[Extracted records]
================================

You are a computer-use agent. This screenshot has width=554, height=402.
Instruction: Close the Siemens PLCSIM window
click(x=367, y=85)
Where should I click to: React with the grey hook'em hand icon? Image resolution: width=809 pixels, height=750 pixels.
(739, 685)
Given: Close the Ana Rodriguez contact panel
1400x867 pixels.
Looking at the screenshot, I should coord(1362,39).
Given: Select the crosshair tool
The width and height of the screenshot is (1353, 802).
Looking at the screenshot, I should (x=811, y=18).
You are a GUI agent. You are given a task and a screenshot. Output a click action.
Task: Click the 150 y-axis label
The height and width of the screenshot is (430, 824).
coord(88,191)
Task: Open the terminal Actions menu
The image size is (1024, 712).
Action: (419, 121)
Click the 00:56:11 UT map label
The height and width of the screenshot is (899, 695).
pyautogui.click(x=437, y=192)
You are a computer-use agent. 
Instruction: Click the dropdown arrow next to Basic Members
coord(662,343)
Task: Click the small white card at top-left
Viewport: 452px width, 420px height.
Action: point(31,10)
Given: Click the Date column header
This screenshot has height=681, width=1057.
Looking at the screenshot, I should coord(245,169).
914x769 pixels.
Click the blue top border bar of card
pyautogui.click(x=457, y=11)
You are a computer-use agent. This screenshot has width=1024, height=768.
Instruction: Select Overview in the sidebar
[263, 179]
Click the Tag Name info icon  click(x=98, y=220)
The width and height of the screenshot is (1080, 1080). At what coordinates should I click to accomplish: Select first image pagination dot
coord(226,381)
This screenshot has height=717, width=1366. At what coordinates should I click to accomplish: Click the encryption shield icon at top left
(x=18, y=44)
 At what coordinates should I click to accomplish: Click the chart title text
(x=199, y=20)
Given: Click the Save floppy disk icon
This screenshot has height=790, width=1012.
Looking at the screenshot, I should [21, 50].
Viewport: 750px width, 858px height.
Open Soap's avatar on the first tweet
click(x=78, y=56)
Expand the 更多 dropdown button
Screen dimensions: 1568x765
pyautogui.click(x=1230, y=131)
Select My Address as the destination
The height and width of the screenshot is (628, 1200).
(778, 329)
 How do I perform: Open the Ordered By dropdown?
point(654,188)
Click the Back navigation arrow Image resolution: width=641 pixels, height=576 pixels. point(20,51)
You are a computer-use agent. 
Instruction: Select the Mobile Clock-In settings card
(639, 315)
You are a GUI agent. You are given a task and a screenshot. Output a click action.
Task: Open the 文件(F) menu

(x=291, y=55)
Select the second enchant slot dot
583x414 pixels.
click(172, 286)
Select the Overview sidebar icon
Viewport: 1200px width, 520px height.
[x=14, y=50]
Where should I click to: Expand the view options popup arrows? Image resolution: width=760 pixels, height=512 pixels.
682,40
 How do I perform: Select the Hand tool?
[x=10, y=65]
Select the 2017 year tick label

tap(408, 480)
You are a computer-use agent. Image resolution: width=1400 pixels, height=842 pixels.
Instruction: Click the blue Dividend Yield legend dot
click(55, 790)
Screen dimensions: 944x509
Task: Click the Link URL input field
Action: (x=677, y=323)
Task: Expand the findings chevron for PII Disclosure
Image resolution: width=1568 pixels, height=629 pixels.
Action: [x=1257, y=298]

================================

◆ WORK TO BE COMPLETED:
Your task is to output all of the data above word for word.

◆ FINISHED EXERCISE:
You are a computer-use agent. This screenshot has width=554, height=402.
Instruction: Close the Siemens PLCSIM window
click(x=367, y=85)
Where should I click to: React with the grey hook'em hand icon? Image resolution: width=809 pixels, height=750 pixels.
(739, 685)
Given: Close the Ana Rodriguez contact panel
1400x867 pixels.
Looking at the screenshot, I should coord(1362,39).
Given: Select the crosshair tool
The width and height of the screenshot is (1353, 802).
Looking at the screenshot, I should (x=811, y=18).
You are a GUI agent. You are given a task and a screenshot. Output a click action.
Task: Click the 150 y-axis label
The height and width of the screenshot is (430, 824).
coord(88,191)
Task: Open the terminal Actions menu
The image size is (1024, 712).
Action: (419, 121)
Click the 00:56:11 UT map label
The height and width of the screenshot is (899, 695).
pyautogui.click(x=437, y=192)
You are a computer-use agent. 
Instruction: Click the dropdown arrow next to Basic Members
coord(662,343)
Task: Click the small white card at top-left
Viewport: 452px width, 420px height.
Action: point(31,10)
Given: Click the Date column header
This screenshot has height=681, width=1057.
Looking at the screenshot, I should coord(245,169).
914x769 pixels.
Click the blue top border bar of card
pyautogui.click(x=457, y=11)
You are a computer-use agent. This screenshot has width=1024, height=768.
Instruction: Select Overview in the sidebar
[263, 179]
Click the Tag Name info icon  click(x=98, y=220)
The width and height of the screenshot is (1080, 1080). At what coordinates should I click to accomplish: Select first image pagination dot
coord(226,381)
This screenshot has height=717, width=1366. At what coordinates should I click to accomplish: Click the encryption shield icon at top left
(x=18, y=44)
 At what coordinates should I click to accomplish: Click the chart title text
(x=199, y=20)
Given: Click the Save floppy disk icon
This screenshot has height=790, width=1012.
Looking at the screenshot, I should [21, 50].
Viewport: 750px width, 858px height.
Open Soap's avatar on the first tweet
click(x=78, y=56)
Expand the 更多 dropdown button
Screen dimensions: 1568x765
pyautogui.click(x=1230, y=131)
Select My Address as the destination
The height and width of the screenshot is (628, 1200).
(778, 329)
 How do I perform: Open the Ordered By dropdown?
point(654,188)
Click the Back navigation arrow Image resolution: width=641 pixels, height=576 pixels. point(20,51)
You are a computer-use agent. 
Instruction: Select the Mobile Clock-In settings card
(639, 315)
You are a GUI agent. You are given a task and a screenshot. Output a click action.
Task: Open the 文件(F) menu

(x=291, y=55)
Select the second enchant slot dot
583x414 pixels.
click(172, 286)
Select the Overview sidebar icon
Viewport: 1200px width, 520px height.
[x=14, y=50]
Where should I click to: Expand the view options popup arrows? Image resolution: width=760 pixels, height=512 pixels.
682,40
 How do I perform: Select the Hand tool?
[x=10, y=65]
Select the 2017 year tick label

tap(408, 480)
You are a computer-use agent. Image resolution: width=1400 pixels, height=842 pixels.
Instruction: Click the blue Dividend Yield legend dot
click(55, 790)
Screen dimensions: 944x509
Task: Click the Link URL input field
Action: (x=677, y=323)
Task: Expand the findings chevron for PII Disclosure
Image resolution: width=1568 pixels, height=629 pixels.
Action: [x=1257, y=298]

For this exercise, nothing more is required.